Rob Crean, a local aspiring comedian, opened the night for Wong with some self-deprecatory humor. He recounted a time when his girlfriend said he resembled a Beastie Boy, but only because he was “old and wearing a hoodie.” Although the audience was a little unresponsive at first, his jokes about leading tours on the Boston Freedom Trail elicited laughter. Crean ridiculed himself for complaining about taxes on tea while dressed as a colonial American.
Similar to the humor of Crean, Wong focused his humor on his own mistakes and misunderstandings as a Chinese immigrant in the United States. Much of his observational comedy was infused with anecdotes about immigration and science.
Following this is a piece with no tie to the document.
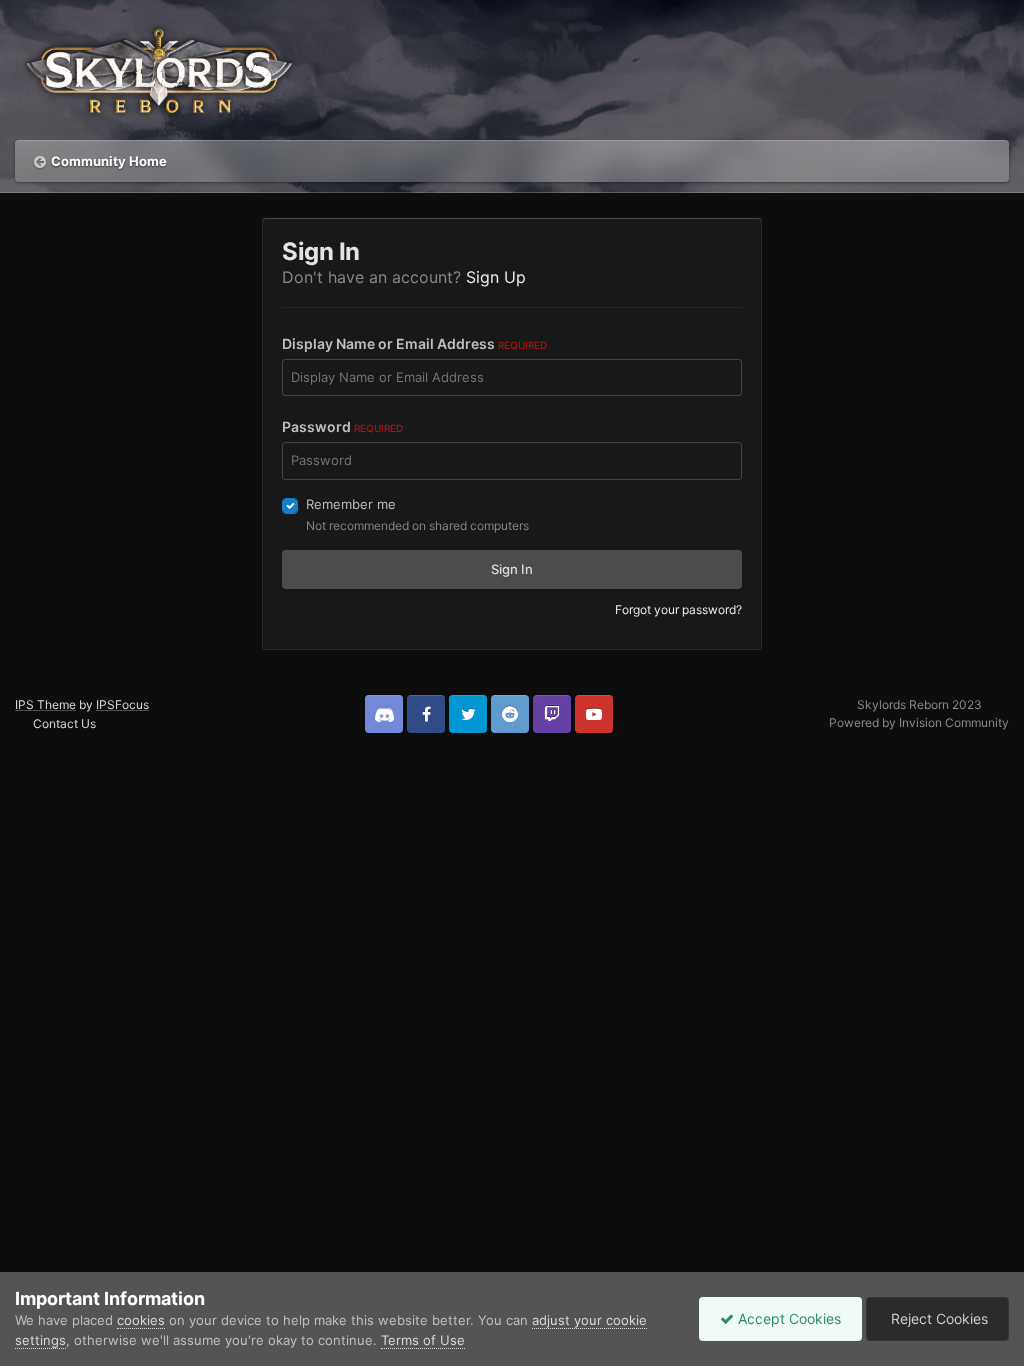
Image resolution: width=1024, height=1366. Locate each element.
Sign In (512, 569)
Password (342, 426)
“I’ve found that if you make your comedy more personal, people will love it more. Everybody is different. In the beginning, I was trying to go for a Rodney Dangerfield, Mitch Hedberg style of jokes, but then I incorporated more intimate personal stories,” said Wong.
Wong remembered his confusion over the words “mattress and mistress” and how he mistakenly offered a friend “a king-sized mistress.”
“I was expecting a lot of stereotypical jokes involving Asians and math, but he really deviated from that theme, and I found his show really refreshing,” said Amogh Sharma ’14.
Wong’s education in China and the United States was a recurring theme in the show. Wong talked about how he let 30 friends copy his journal for a class while in the Chinese public school system. His teacher caught on, Wong revealed, when 30 students all claimed to have helped a dulcet old lady cross the street on the same day and found it very hard but rewarding.
“I enjoyed myself Friday night. I have so much respect for [Wong] because he’s following his passion, which is telling jokes. He’s definitely very good at it,” said Katie Wilbur ’15.
The audience laughed loudly at Wong’s jokes about working out and gym advertisements. Wong pointed out one gym with the slogan, “Give us six weeks, we will give you your life back.” Wong said he couldn’t help but inquire, “Am I hostage?”
Wong proposed that the solution to global warming was switching from Fahrenheit to Celsius, and that taking a trip to the moon was the key to quick weight loss.
“I really liked the misconceptions and absurdities of American culture that he played on, as well as his offbeat presentation,” said Alex Tamkin ’14.
Wong’s unusual, occasionally nonsensical jokes drew peals of laughter from the crowd. “A snake is just a head and a tail, kind of like a coin. There is no joke here,” said Wong.
Wong delivered his witty one-liners in the last portion of the show, during which he used a PowerPoint presentation to feature multi-media, Demetri Martin-esque jokes. The first slide of the presentation read, “This is the first slide.”
“I always loved humor, and after I graduated from school, I had a little bit more free time, and so I started to try different things, and once my coworker took me to a comedy club, I just got hooked,” said Wong.
In his typical, factual style, Wong concluded his show with a PowerPoint slide that read: “This is the last slide.”